--- Selected passage Enclosed Below ---

Best Buy has opened a digital-first trial store in Monroe, North Carolina. The small-scale 5,000- square-foot store (less than 15% the size of a typical Best Buy store) offers customers a range of tech products they can test in-store, including wearable devices, smart home appliances and computing tools.
Similar to Apple stores, customers can test and purchase items directly from the floor, as well as liaise with a “Geek Squad” for any questions or issues. Best Buy is, however, looking to make this entire process digital, encouraging visitors to shop, communicate with experts and check out items using the Best Buy app. Products on display come with QR codes for shoppers to scan, with shop assistants bringing these to the correct customer to test out. Live shopping assistance is also available, with experts on hand through Best Buy’s virtual store, contactable via voice or video call.
Lockers for large-scale items are placed outside the store for customers looking to contactlessly collect larger, online orders, while a 7-foot tall screen will greet customers as soon as they enter the store to give information on the shop’s offerings.
Customer habits continue to be impacted by the pandemic, with an increased demand for a contactless and more streamlined shopping experience, as well as ongoing inflation levels putting a damper on customer spending habits. To meet this changing climate, retailers are harnessing digital tools including robotic assistants, wearable scanning devices and automated deliveries of online orders to not only provide a contactless experience but also reduce labor costs as stores feel the squeeze of reduced shoppers.
Best Buy’s news comes as part of its business model to experiment with new store formats to “better serve…customers’ needs in an ever-growing digital world.” If the Monroe store is shown to be successful, further iterations of the digital-first model may be rolled out on a wider scale.

--- End of Enclosed Selected passage ---
--- Extracted entries Enclosed Below ---

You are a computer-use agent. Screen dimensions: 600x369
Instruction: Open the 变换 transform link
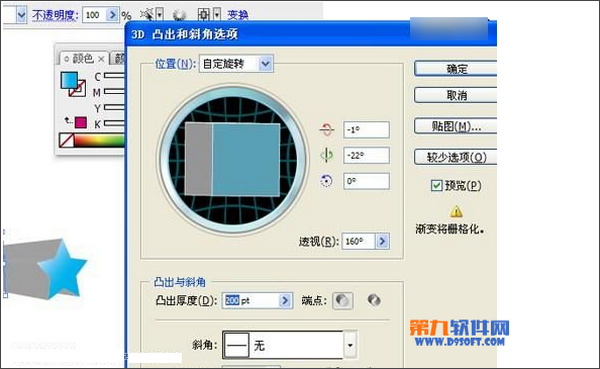238,15
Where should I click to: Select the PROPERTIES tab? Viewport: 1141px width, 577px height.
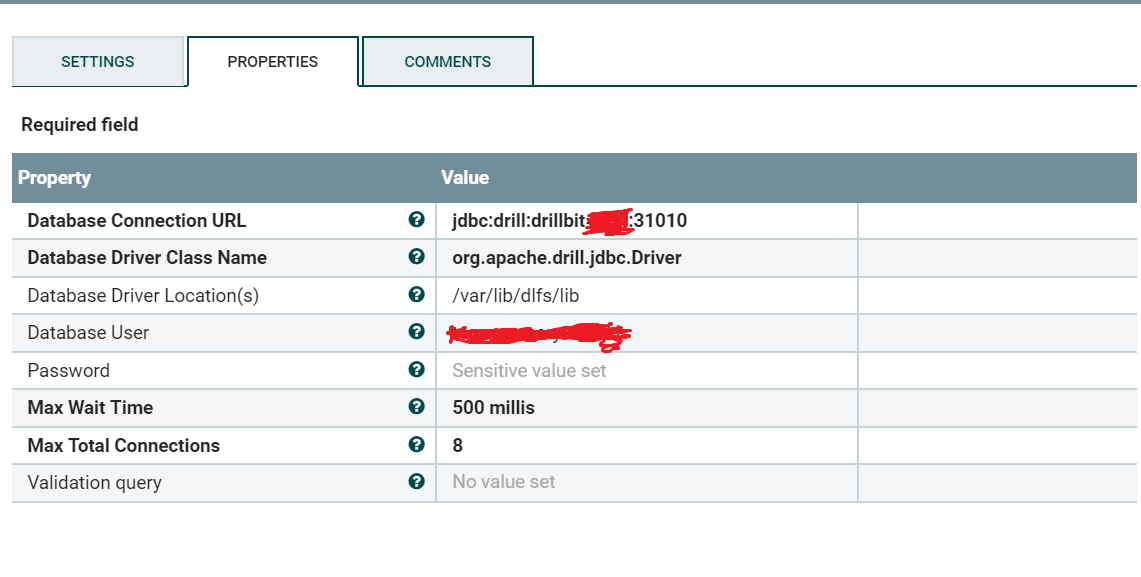272,61
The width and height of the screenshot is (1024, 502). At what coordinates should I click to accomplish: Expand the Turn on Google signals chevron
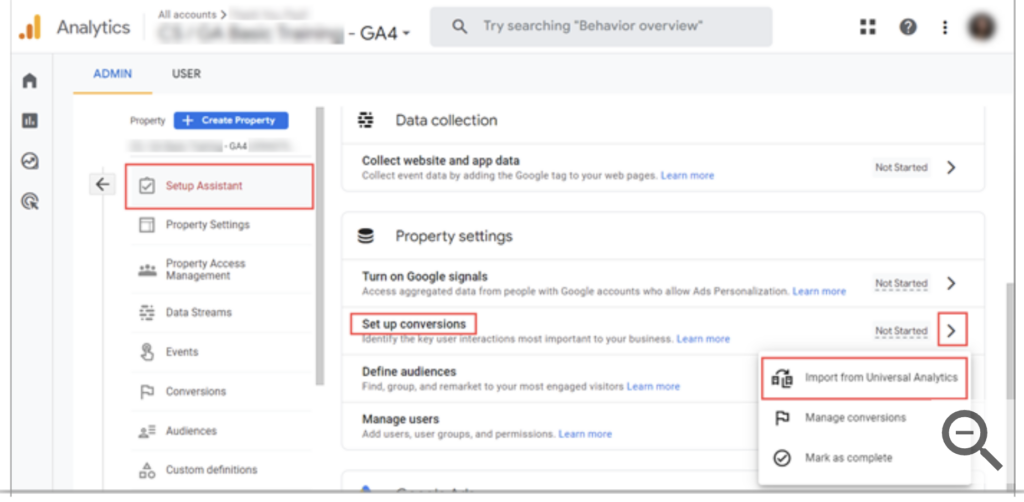coord(951,284)
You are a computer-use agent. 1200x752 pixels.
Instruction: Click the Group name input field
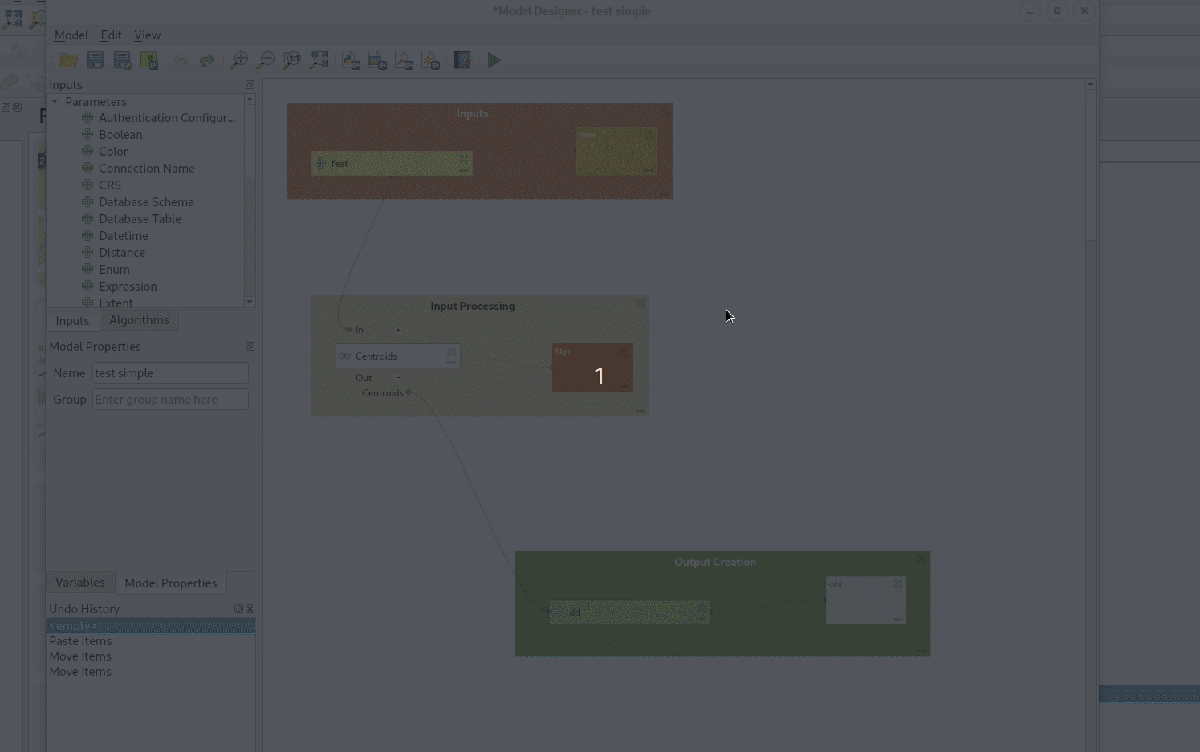[x=170, y=400]
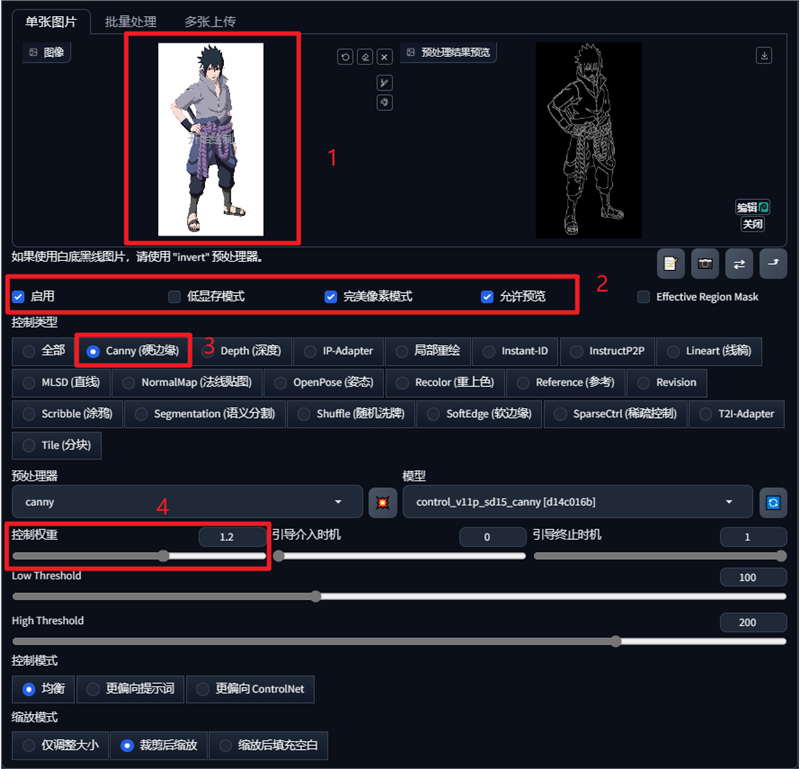Click the eraser icon on the image canvas
The image size is (800, 769).
click(x=365, y=58)

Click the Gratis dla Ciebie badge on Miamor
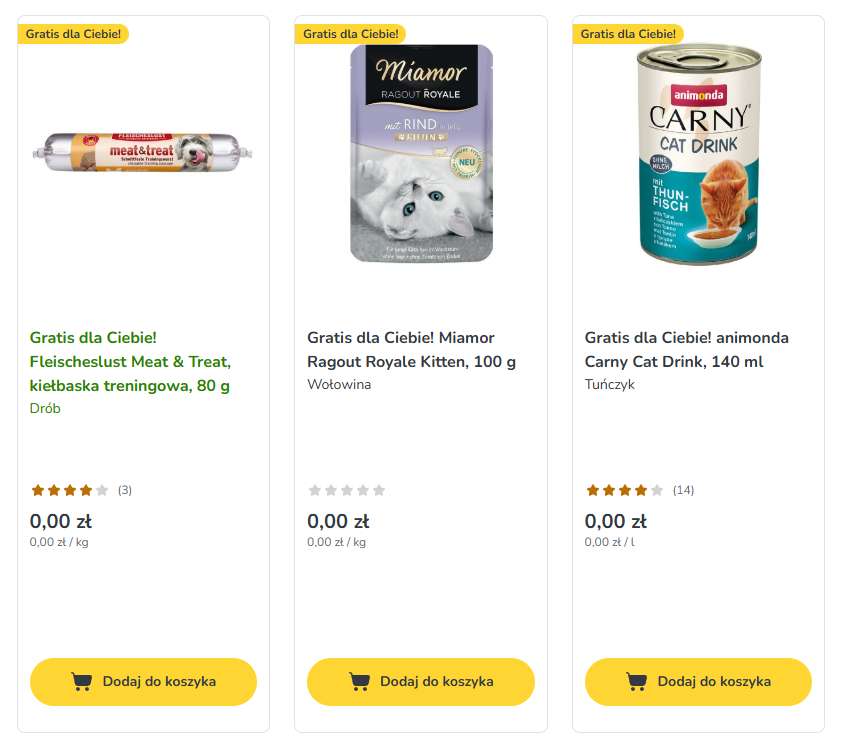pos(351,34)
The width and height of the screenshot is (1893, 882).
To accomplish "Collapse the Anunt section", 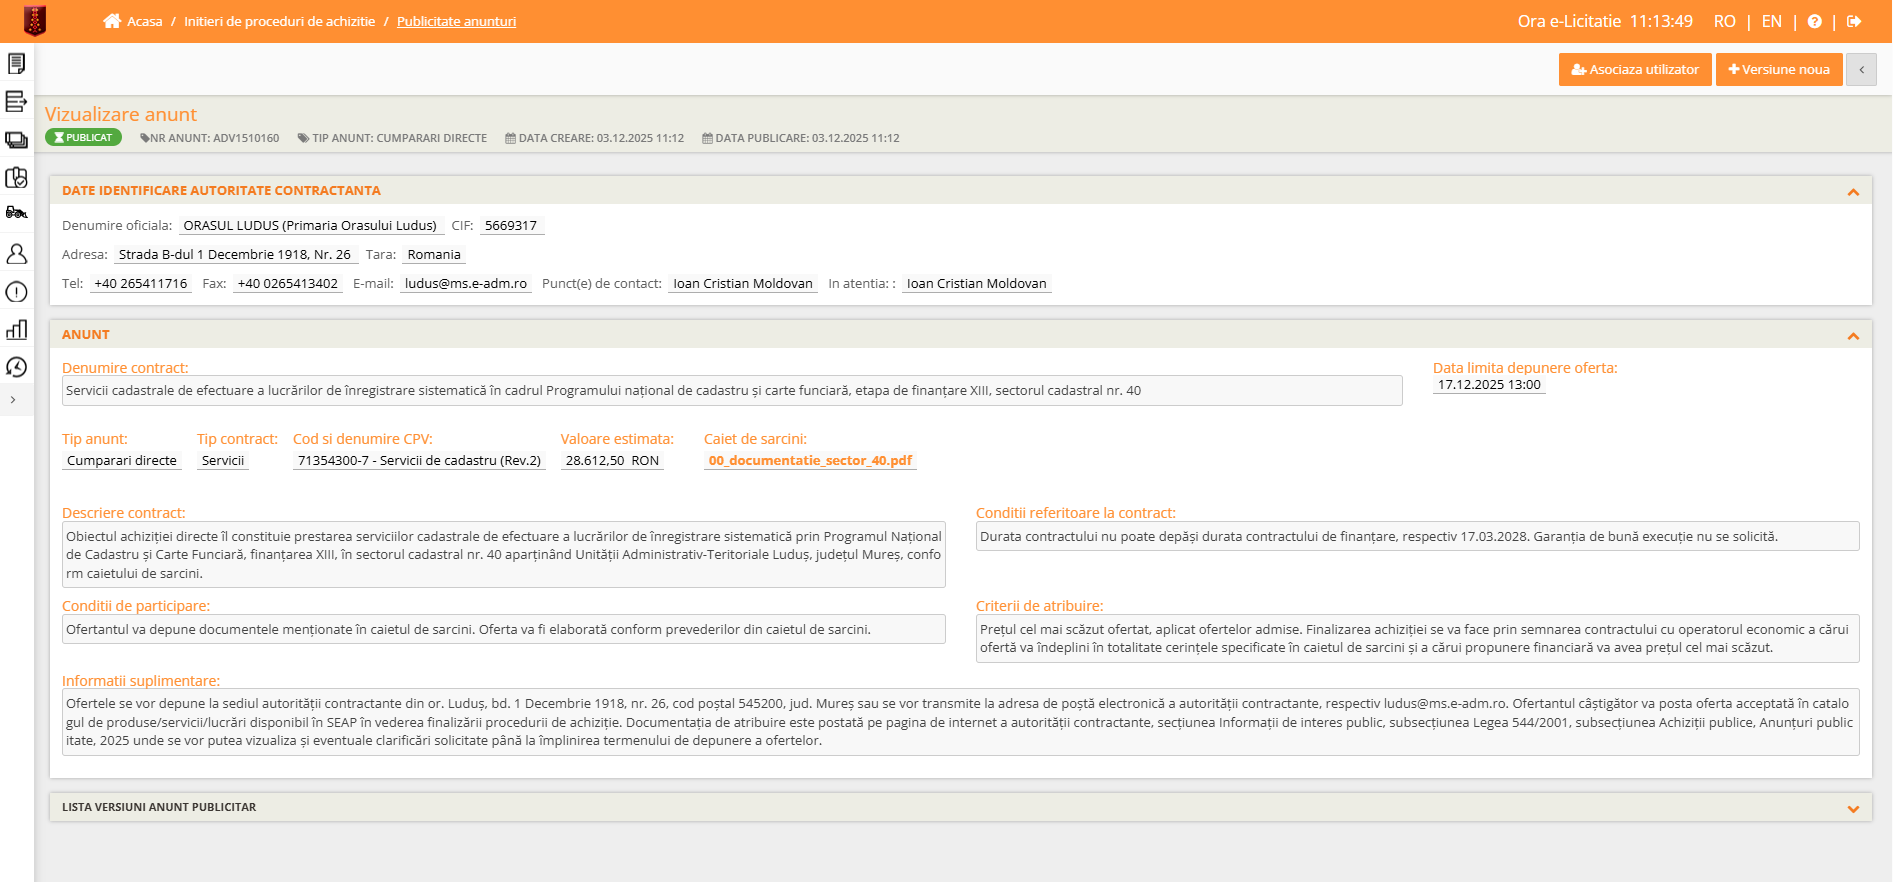I will click(1852, 335).
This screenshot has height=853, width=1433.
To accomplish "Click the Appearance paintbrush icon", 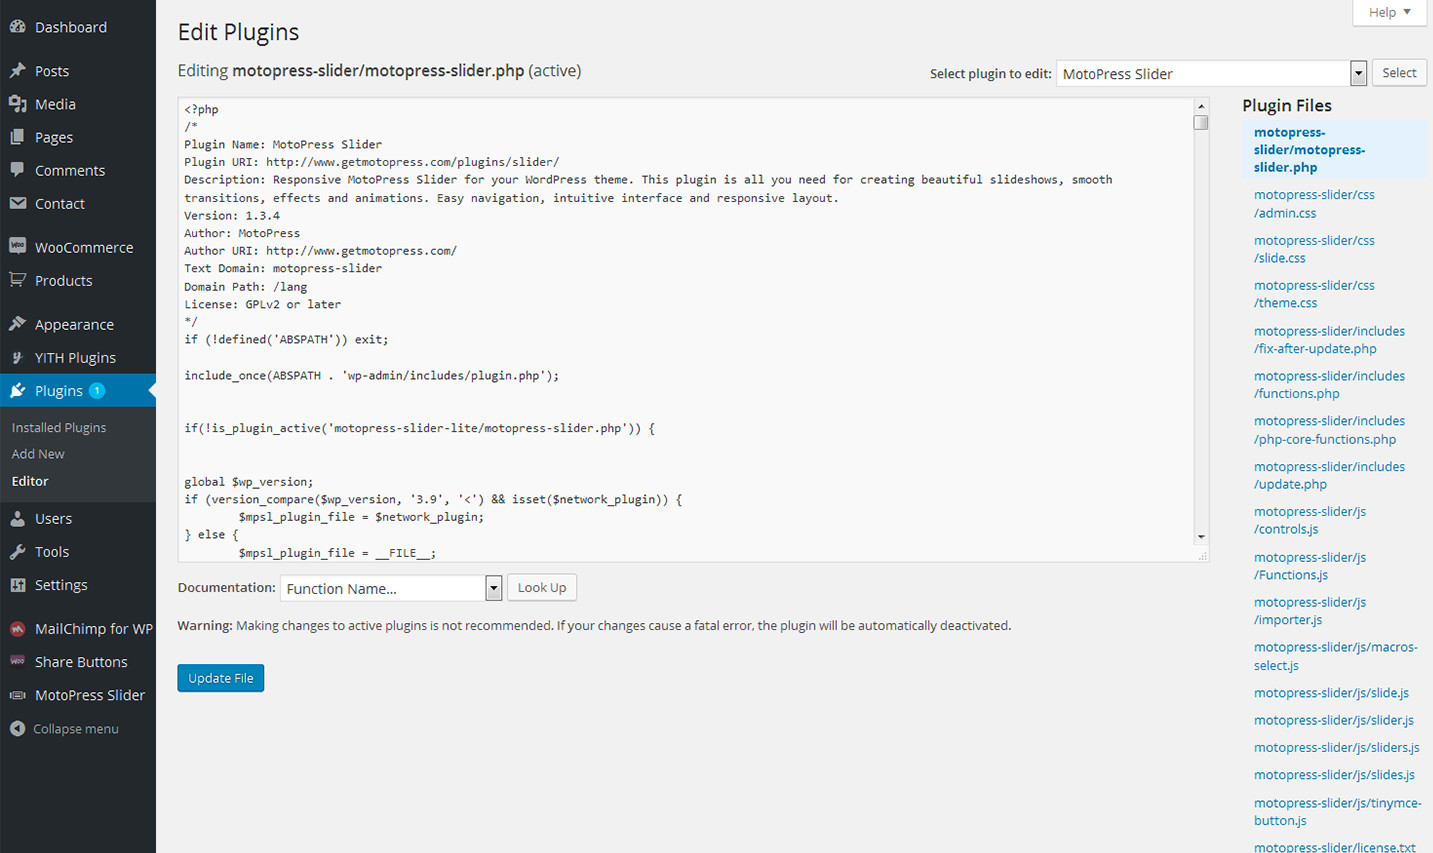I will tap(17, 324).
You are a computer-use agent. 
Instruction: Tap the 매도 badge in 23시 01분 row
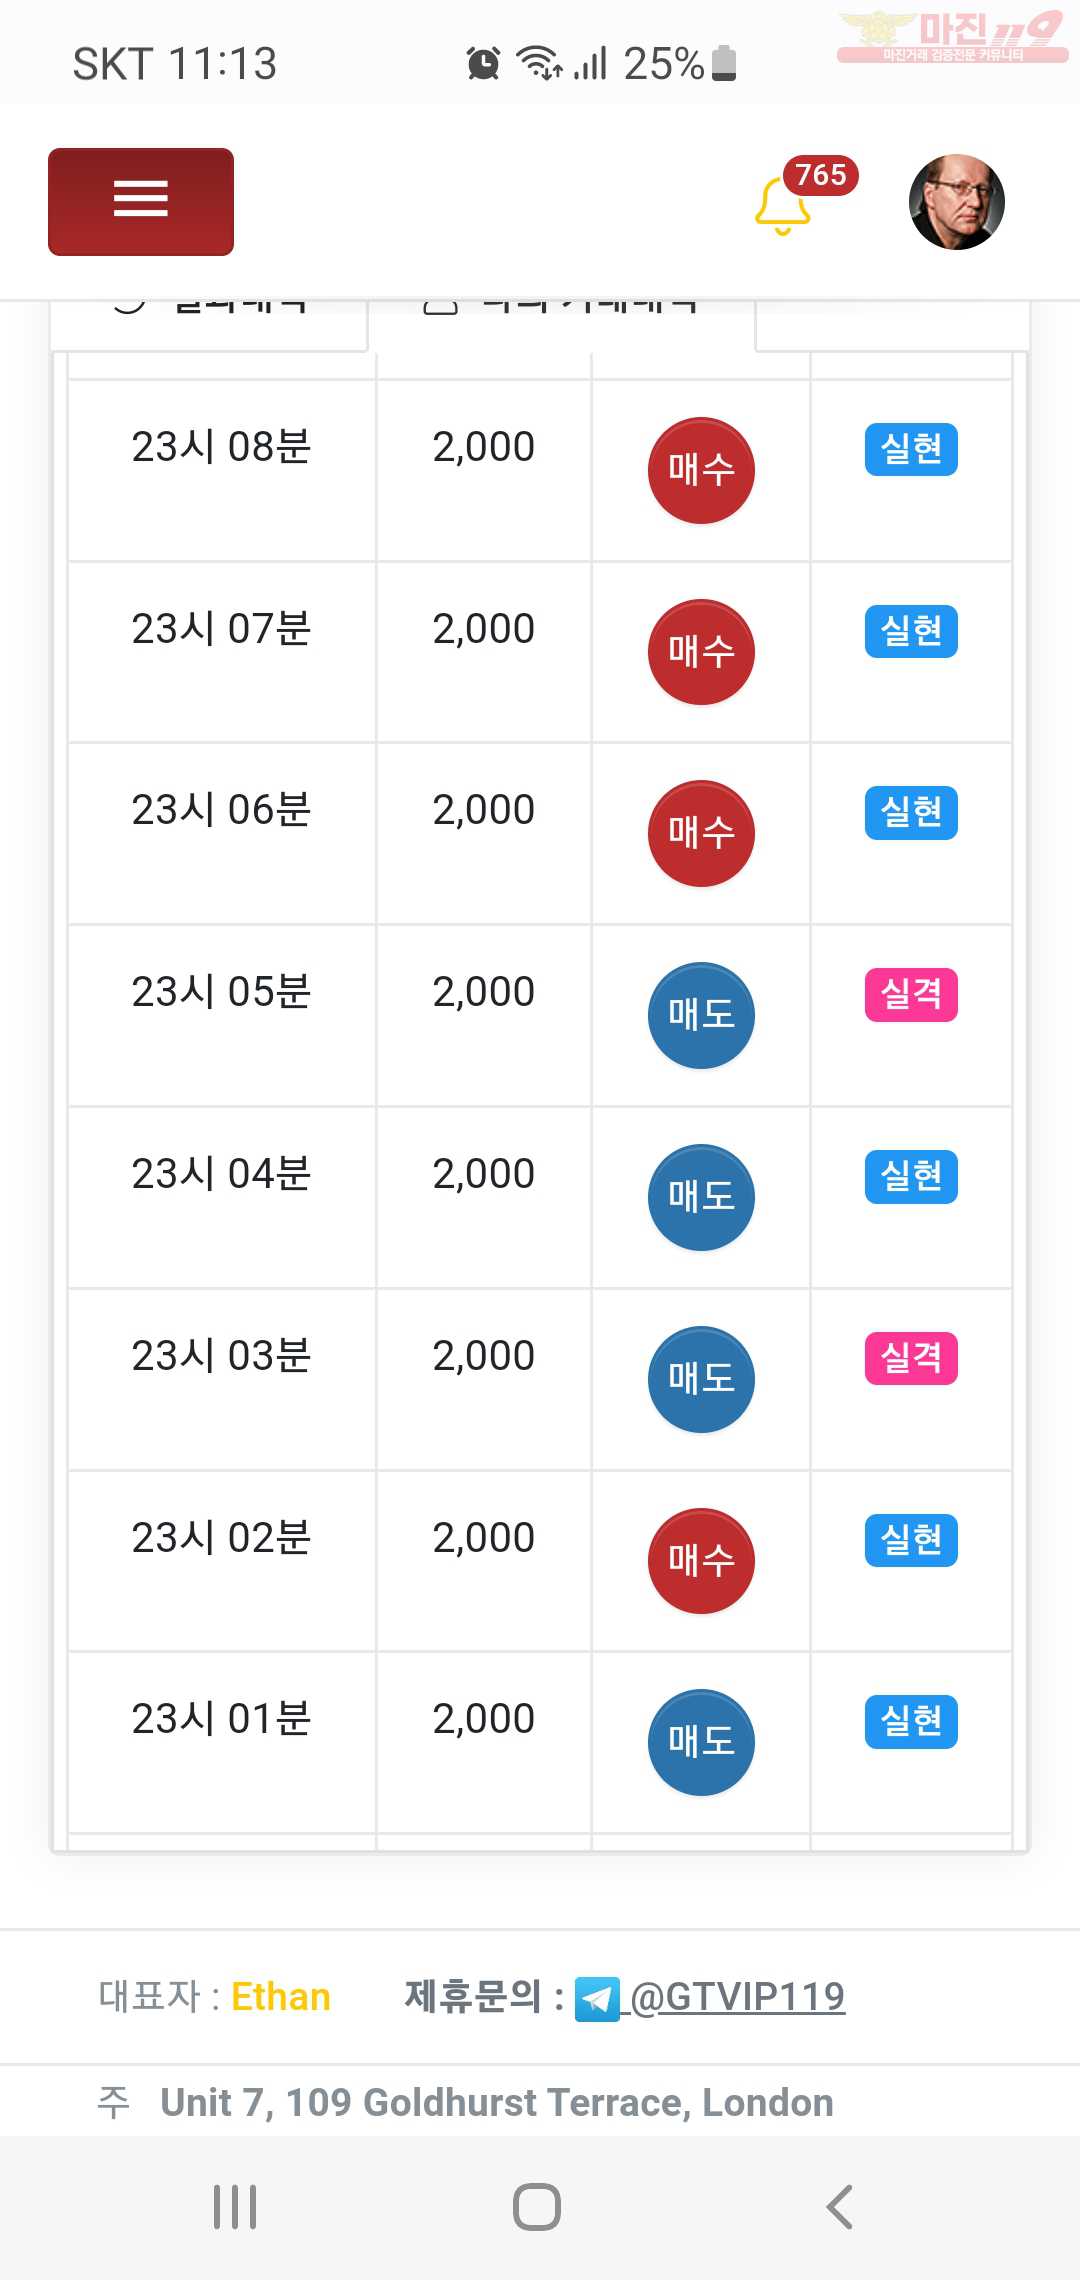702,1742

--- End of Enclosed Extracted entries ---

Activity list:
A) Reproduce the part of the article on Best Buy's digital-first store that opens with the words containing "Lockers for large-scale" and closes with "of reduced shoppers.".
B) Summarize the article on Best Buy's digital-first store in two sentences.

Responses to the tasks:
A)
Lockers for large-scale items are placed outside the store for customers looking to contactlessly collect larger, online orders, while a 7-foot tall screen will greet customers as soon as they enter the store to give information on the shop’s offerings.
Customer habits continue to be impacted by the pandemic, with an increased demand for a contactless and more streamlined shopping experience, as well as ongoing inflation levels putting a damper on customer spending habits. To meet this changing climate, retailers are harnessing digital tools including robotic assistants, wearable scanning devices and automated deliveries of online orders to not only provide a contactless experience but also reduce labor costs as stores feel the squeeze of reduced shoppers.

B) Best Buy has opened a small digital-first trial store in Monroe, North Carolina, where customers can test tech products and use the Best Buy app to shop, communicate with experts and check out. The store is part of Best Buy's experiments with new store formats, and the model may be rolled out more widely if the Monroe store proves successful.